*Directions for this task*
Print verbatim the lines of the entries from the one containing "فلسفه (277, 2153)" to the last, inclusive, and no others.
═══ Information given
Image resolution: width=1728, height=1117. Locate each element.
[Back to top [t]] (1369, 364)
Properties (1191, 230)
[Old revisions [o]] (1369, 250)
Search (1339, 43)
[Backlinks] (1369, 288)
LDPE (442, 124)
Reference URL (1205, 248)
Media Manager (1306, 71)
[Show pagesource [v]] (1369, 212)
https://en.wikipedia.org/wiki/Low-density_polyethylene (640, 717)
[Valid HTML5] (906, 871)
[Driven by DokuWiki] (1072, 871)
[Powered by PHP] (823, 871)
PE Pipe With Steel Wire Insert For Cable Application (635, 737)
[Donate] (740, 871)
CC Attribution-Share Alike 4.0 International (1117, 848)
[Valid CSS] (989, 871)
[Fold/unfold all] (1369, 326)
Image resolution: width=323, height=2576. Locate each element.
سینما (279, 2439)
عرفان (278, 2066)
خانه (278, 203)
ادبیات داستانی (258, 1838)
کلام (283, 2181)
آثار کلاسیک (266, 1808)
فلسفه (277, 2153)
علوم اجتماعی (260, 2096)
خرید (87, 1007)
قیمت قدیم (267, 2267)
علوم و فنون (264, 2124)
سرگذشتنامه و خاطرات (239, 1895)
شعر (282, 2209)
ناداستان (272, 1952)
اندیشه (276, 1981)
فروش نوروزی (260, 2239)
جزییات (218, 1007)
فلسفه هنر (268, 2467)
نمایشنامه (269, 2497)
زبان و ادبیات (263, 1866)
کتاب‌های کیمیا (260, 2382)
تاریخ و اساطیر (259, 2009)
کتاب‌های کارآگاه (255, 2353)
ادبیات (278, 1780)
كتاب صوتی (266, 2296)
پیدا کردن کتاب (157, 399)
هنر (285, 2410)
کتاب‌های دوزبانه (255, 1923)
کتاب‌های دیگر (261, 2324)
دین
══════
*Your solution*
فلسفه (277, 2153)
علوم اجتماعی (260, 2096)
خرید (87, 1007)
قیمت قدیم (267, 2267)
علوم و فنون (264, 2124)
سرگذشتنامه و خاطرات (239, 1895)
شعر (282, 2209)
ناداستان (272, 1952)
اندیشه (276, 1981)
فروش نوروزی (260, 2239)
جزییات (218, 1007)
فلسفه هنر (268, 2467)
نمایشنامه (269, 2497)
زبان و ادبیات (263, 1866)
کتاب‌های کیمیا (260, 2382)
تاریخ و اساطیر (259, 2009)
کتاب‌های کارآگاه (255, 2353)
ادبیات (278, 1780)
كتاب صوتی (266, 2296)
پیدا کردن کتاب (157, 399)
هنر (285, 2410)
کتاب‌های دوزبانه (255, 1923)
کتاب‌های دیگر (261, 2324)
دین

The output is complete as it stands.